TEXTO DADO:
***

As consequências do declínio americano
Quando
enfraquecimento da potência hegemônica torna-se nítido, abre-se período de caos
geopolítico. Surge, além das oportunidades, risco de loucuras destrutivas
Tenho
sustentado há muito que o declínio dos Estados Unidos como potência hegemônica
começou por volta de 1970; e que este processo, no início lento, precipitou-se
durante a presidência de George W. Bush. Comecei a escrever sobre o tema em
1980. À época, a reação a tal argumento, em todos os campos políticos, foi
rejeitá-lo como absurdo. Nos anos 1990, acreditava-se em todas as faixas do
espectro político que, ao contrário, os EUA tinham alcançado o ápice de seu
domínio unipolar.
No entanto,
depois do estouro da bolha financeira, em 2008, a opinião de políticos,
teóricos e do público em geral começou a mudar. Hoje, uma ampla percentagem das
pessoas (embora não todas) aceita a realidade de ao menos algum declínio
relativo do poder, prestígio e influência norte-americanos. Nos EUA, este fato
é aceito com muita relutância. Políticos e teóricos rivalizam-se em apresentar
fórmulas sobre como o declínio ainda pode ser revertido. Acredito que ele é
irreversível.
A questão
real, a meu ver, é sobre as consequências do declínio. A primeira é uma clara
redução da capacidade dos EUA para controlar a situação mundial, e em
particular a perda de confiança, por parte dos que eram os principais aliados
de Washington. No último mês, devido às evidências apresentadas por Edward
Snowden, soube-se que a Agência de Segurança Nacional norte-americana (NSA)
espionou diretamente os principais líderes da Alemanha, França, México e
Brasil, entre outros (assim como, é claro, inúmeros cidadãos destes países).
Estou certo
de que os EUA envolveram-se em atividades similares em 1950. Mas em 1950,
nenhum destes países teria ousado transformar sua ira em escândalo público, ou
em reivindicar que os EUA interrompessem a ação. Se o fazem hoje, é porque
agora os EUA precisam deles mais do que eles próprios precisam dos EUA. Os
líderes atuais sabem que os EUA não tem outra escolha exceto comprometer-se –
como fez o presidente Obama – a cessar estas práticas (mesmo que os EUA não
pretendam cumprir a promessa…). E os líderes destes quatro países sabem, todos,
que sua posição interna será fortalecida, e não enfraquecida, por apontarem
publicamente para o nariz de Washington.

***

TAREFAS ESCRITAS:
a: Para cada afirmação a seguir, diga se ela bate com o texto sobre o declínio americano, respondendo sim ou não e citando as palavras do texto que decidem. (i) O texto diz que começou a escrever sobre o tema em 1980. (ii) O texto defende que o declínio dos EUA ainda pode ser revertido. (iii) O texto diz que, nos anos 1990, se acreditava que os EUA estavam no auge do seu domínio.
b: Escreva a continuação do texto sobre o declínio americano, começando logo depois da última frase.

***

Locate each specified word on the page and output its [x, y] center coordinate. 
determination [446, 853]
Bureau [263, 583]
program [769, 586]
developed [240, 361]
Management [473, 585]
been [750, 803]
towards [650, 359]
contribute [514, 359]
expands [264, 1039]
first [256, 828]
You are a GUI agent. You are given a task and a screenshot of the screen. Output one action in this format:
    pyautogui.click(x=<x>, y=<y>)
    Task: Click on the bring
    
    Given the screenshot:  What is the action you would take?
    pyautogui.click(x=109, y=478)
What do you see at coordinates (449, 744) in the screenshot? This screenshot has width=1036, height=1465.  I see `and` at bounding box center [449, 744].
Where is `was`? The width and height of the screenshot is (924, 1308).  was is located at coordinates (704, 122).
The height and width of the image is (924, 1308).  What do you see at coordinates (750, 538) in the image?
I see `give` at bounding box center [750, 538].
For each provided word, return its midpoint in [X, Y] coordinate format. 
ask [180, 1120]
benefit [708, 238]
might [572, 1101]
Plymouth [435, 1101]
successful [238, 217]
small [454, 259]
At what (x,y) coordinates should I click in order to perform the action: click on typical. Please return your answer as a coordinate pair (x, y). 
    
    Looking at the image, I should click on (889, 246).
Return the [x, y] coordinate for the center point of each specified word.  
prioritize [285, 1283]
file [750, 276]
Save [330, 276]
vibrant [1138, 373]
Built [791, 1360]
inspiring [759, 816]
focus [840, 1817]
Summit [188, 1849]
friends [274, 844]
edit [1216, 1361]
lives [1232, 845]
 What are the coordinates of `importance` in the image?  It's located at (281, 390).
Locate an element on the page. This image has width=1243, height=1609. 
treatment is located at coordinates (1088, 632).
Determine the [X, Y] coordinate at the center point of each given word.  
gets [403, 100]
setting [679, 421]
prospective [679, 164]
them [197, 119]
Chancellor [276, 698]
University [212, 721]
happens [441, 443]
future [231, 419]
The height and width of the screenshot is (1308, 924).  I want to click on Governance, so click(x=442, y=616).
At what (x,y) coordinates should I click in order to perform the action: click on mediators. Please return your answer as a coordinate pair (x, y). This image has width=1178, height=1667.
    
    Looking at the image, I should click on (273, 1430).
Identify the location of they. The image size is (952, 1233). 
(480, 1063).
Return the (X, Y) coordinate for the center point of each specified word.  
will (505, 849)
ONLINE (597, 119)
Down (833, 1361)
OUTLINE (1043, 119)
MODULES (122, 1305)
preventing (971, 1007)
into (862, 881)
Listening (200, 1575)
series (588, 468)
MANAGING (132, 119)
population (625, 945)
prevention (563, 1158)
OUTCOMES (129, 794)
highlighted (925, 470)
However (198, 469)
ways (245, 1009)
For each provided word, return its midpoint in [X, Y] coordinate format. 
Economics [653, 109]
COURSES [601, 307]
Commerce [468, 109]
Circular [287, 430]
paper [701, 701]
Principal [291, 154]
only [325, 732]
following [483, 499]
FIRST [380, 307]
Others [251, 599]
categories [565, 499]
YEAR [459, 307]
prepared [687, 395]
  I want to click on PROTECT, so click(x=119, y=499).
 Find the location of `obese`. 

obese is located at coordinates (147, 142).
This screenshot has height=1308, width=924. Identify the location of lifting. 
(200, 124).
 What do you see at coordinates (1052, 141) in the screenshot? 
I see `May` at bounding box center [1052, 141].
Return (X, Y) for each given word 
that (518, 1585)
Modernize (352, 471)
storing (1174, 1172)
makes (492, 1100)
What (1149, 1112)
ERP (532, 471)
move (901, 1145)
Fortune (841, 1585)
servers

***

RESPOSTAS ESPERADAS:
a: (i) Sim: "Comecei a escrever sobre o tema em 1980". (ii) Não: "Acredito que ele é irreversível". (iii) Sim: "os EUA tinham alcançado o ápice de seu domínio unipolar".

b:
Até o
momento, enquanto a mídia debate o declínio norte-americano, a maior parte das
atenções voltam-se para a China, como um potencial novo hegemon. Também aqui,
há falta de percepção. A China é, sem dúvida, um país cuja potência geopolítica
está em ascensão. Mas chegar ao papel de potência hegemônica é um processo
longo e árduo. Em condições normais, qualquer país precisaria de ao menos outro
meio século para tornar-se capaz de exercer poder hegemônico. É um longo
intervalo, durante o qual muito pode acontecer.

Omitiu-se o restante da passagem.